Hal itu dirasakan Dwi. Wanita berusia 16 tahun itu terkena tembakan di bagian pahanya. Kejadian bermula saat ia selesai menyantap makanan di kawasan Alun-Alun Magelang. Ketika hendak bersiap pulang, ia mendengar letusan tembakan.
"Waktu mau pulang, tiba-tiba mendengar letusan. Paha rasanya nyeri. Bahkan jalan saja nggak kuat," kata Dwi kepada Liputan6.com, Sabtu 23 April 2016.
Tak hanya Dwi, Agus Tri Purnami pun merasakan hal sama. Pegawai Apotek Enggal itu tak menyangka akan menjadi korban penembak misterius. Sore itu, usai bekerja ia bermaksud pulang. Namun baru beberapa kaki melangkah, ia mendengar suara tembakan.
"Baru nyadar kalau pinggang kiri saya sakit," kata Agus Tri Purnami.
INDONESIAKARYA.COM : Kejadian itu dilaporkan kepada Mapolres Kota Magelang. Polis langsung bekerja dengan mengumpulkan berbagai informasi dan data kasus itu. Tim Investigasi juga dibentuk dan diterjunkan guna menangkap pelaku dan dalang peristiwa yang meresahkan warga.
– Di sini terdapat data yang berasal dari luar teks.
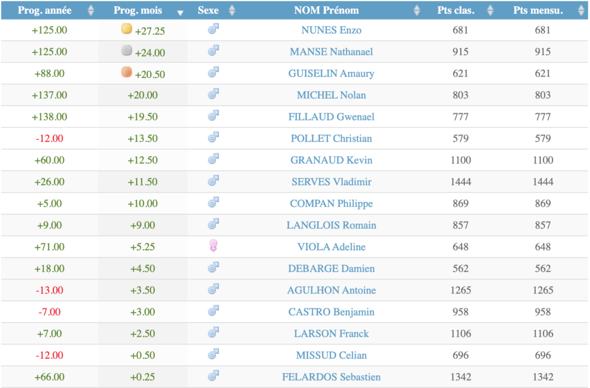
Task: Click the NOM Prénom header label
Action: [x=326, y=10]
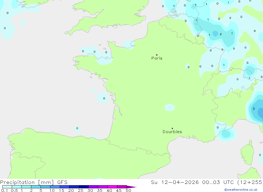263x192 pixels.
Task: Click the 3 mm precipitation value over the Alps
Action: pyautogui.click(x=254, y=109)
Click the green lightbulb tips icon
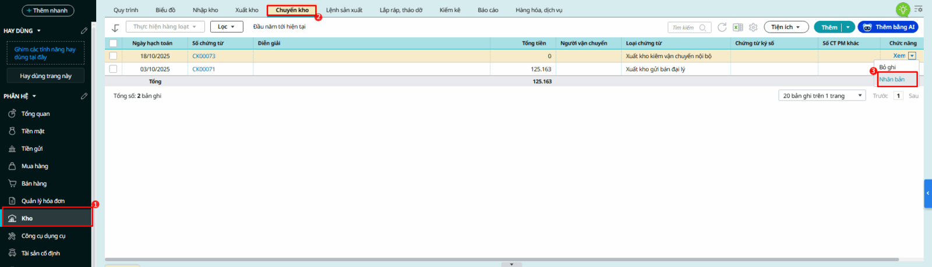Image resolution: width=932 pixels, height=267 pixels. point(903,9)
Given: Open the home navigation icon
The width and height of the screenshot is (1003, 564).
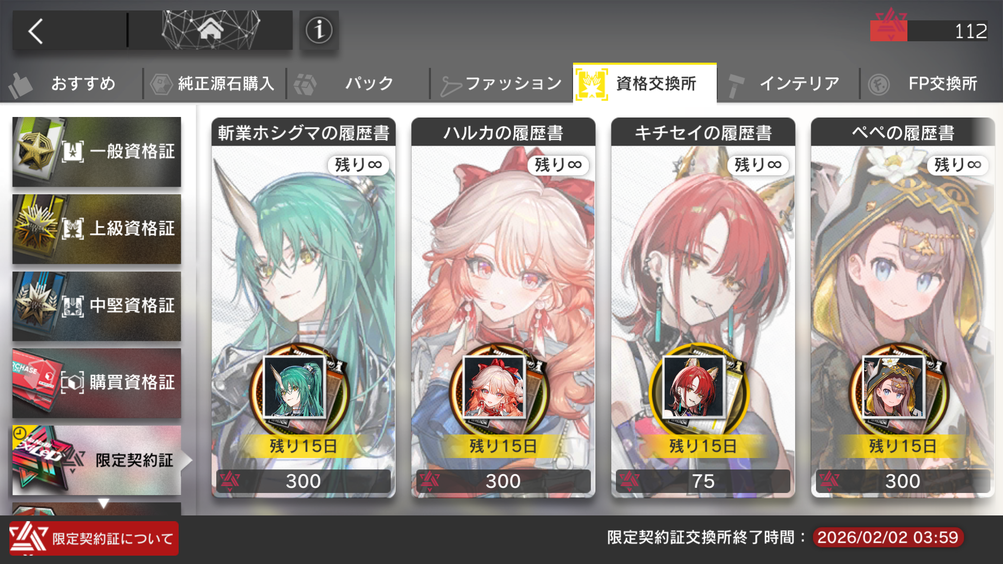Looking at the screenshot, I should coord(211,30).
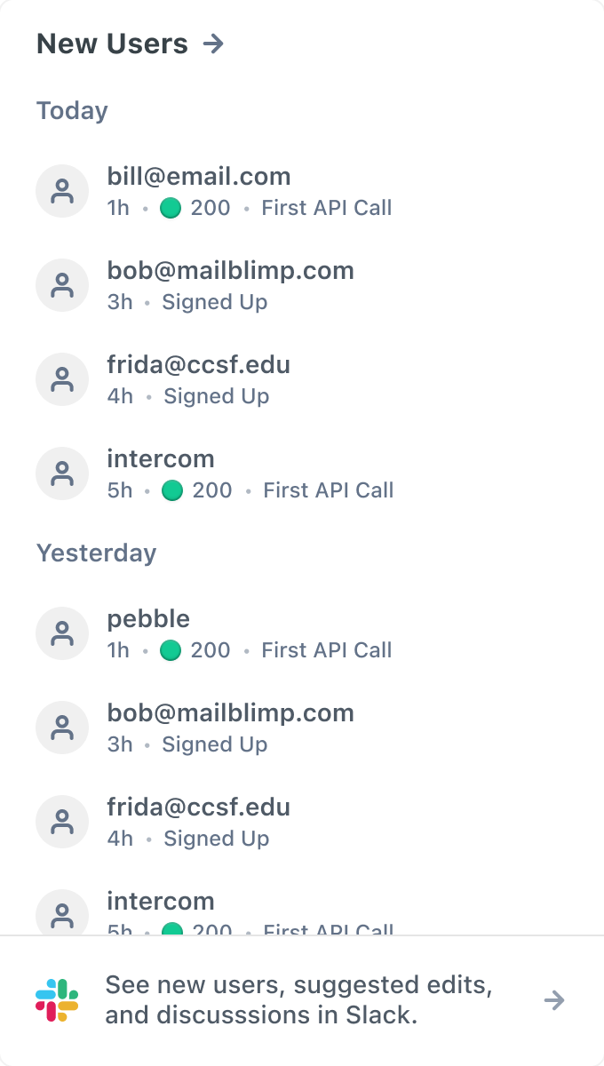The width and height of the screenshot is (604, 1066).
Task: Click frida@ccsf.edu avatar icon under Yesterday
Action: tap(62, 822)
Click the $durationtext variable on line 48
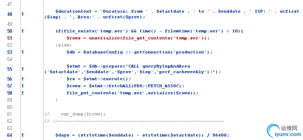Viewport: 303px width, 140px height. point(70,11)
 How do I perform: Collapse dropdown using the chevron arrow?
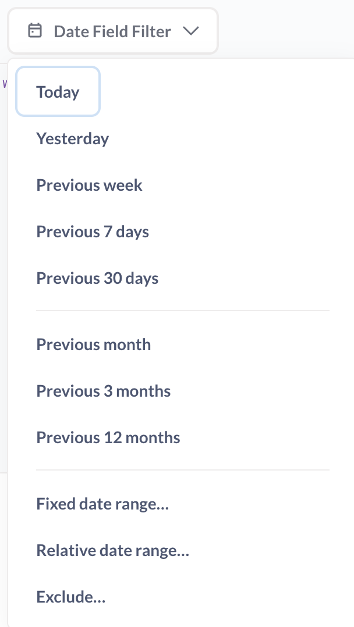tap(191, 31)
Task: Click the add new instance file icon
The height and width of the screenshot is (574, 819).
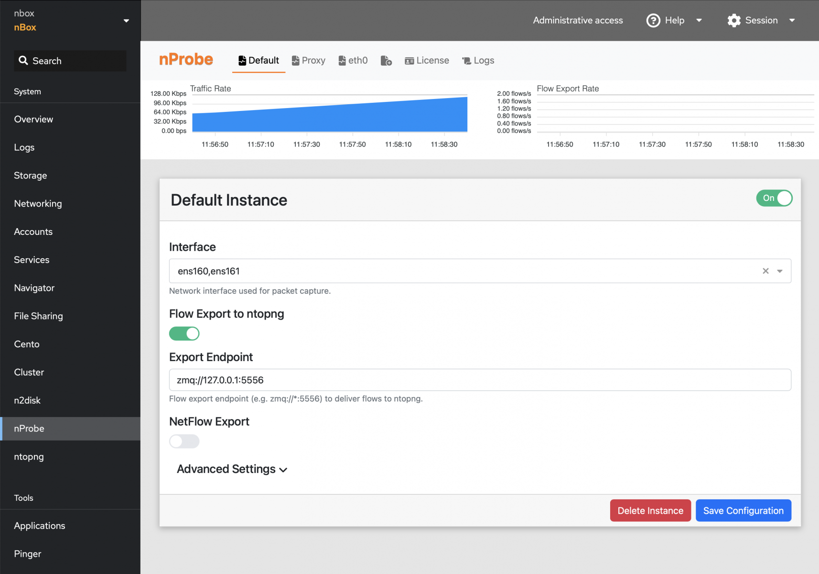Action: pyautogui.click(x=386, y=61)
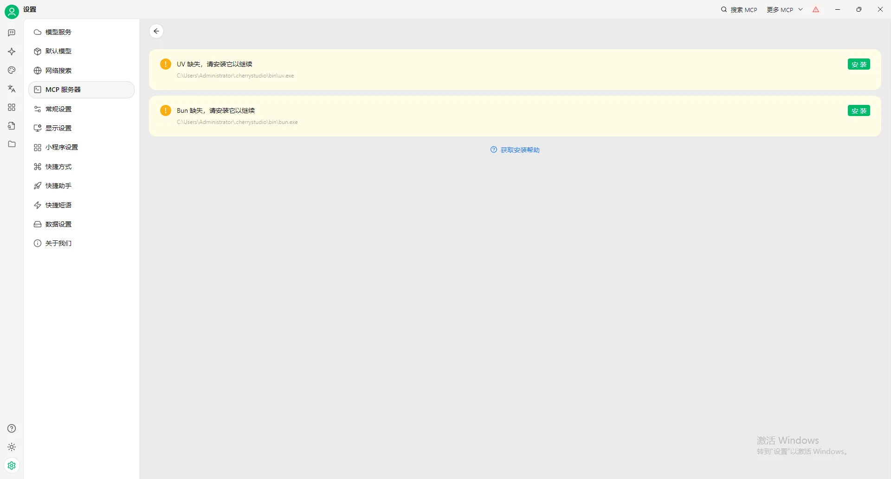891x479 pixels.
Task: Open the mini apps grid icon
Action: [x=12, y=107]
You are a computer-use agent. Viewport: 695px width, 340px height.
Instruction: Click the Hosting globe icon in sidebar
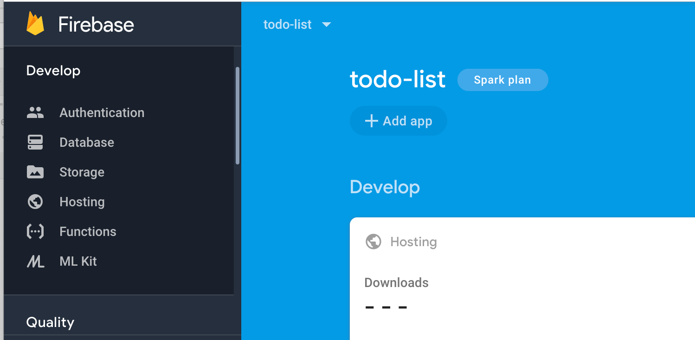(35, 202)
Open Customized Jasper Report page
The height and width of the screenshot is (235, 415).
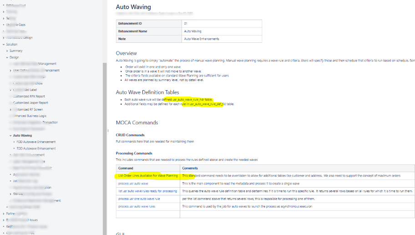[x=30, y=103]
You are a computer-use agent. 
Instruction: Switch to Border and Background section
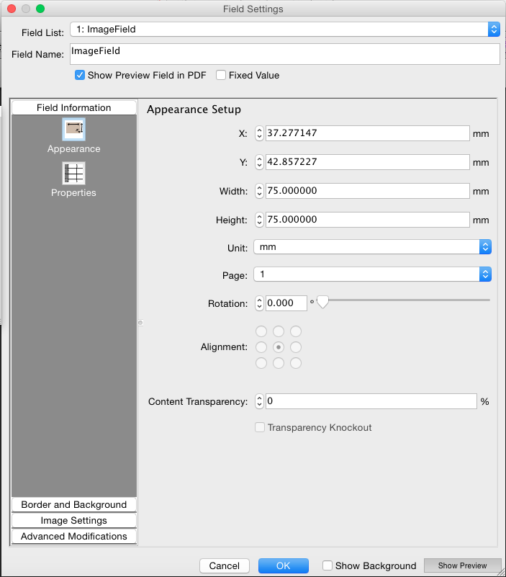(x=74, y=505)
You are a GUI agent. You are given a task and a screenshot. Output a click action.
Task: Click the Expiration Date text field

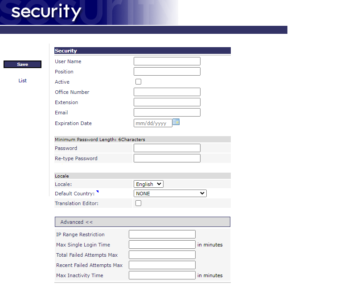tap(152, 123)
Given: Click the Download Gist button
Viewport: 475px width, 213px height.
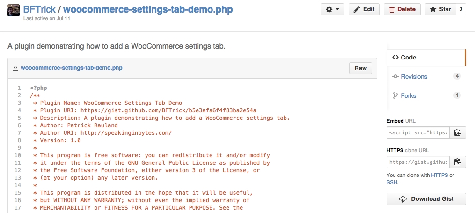Looking at the screenshot, I should pyautogui.click(x=426, y=199).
Tak ingin ketinggalan, jajaran Polda Jawa Tengah pun turun tangan. Tim intelijen disebar ke sejumlah daerah. "Tim gabungan Polda dan Polres terus melakukan pencarian. Kita minta doanya semoga pelaku segera ditemukan," kata Kabid Humas Polda Jateng Kombes Pol Aloiysius Liliek, Rabu 27 April 2016.
Lilik menambahkan, kasus teror kepada perempuan baru pertama kali terjadi sejak bertugas di Jawa Tengah.
Dari data yang tercatat, polisi mengungkapkan jumlah korban teror yang melanda Magelang sejak 6-28 April 2016 terus bertambah hingga mencapai 13 orang. Mereka terdiri dari 12 wanita dan 1 pria.
Tak hanya bertambah korban, lokasi penembakan juga meluas. Jika awal kejadian berlokasi di kawasan pecinan Jalan Pemuda, penembak misterius kini juga beraksi di Jalan Ikhlas dan Jalan Tidar, depan RSUD Tidar Kota Magelang atau sekitar 200 meter dari Pecinan.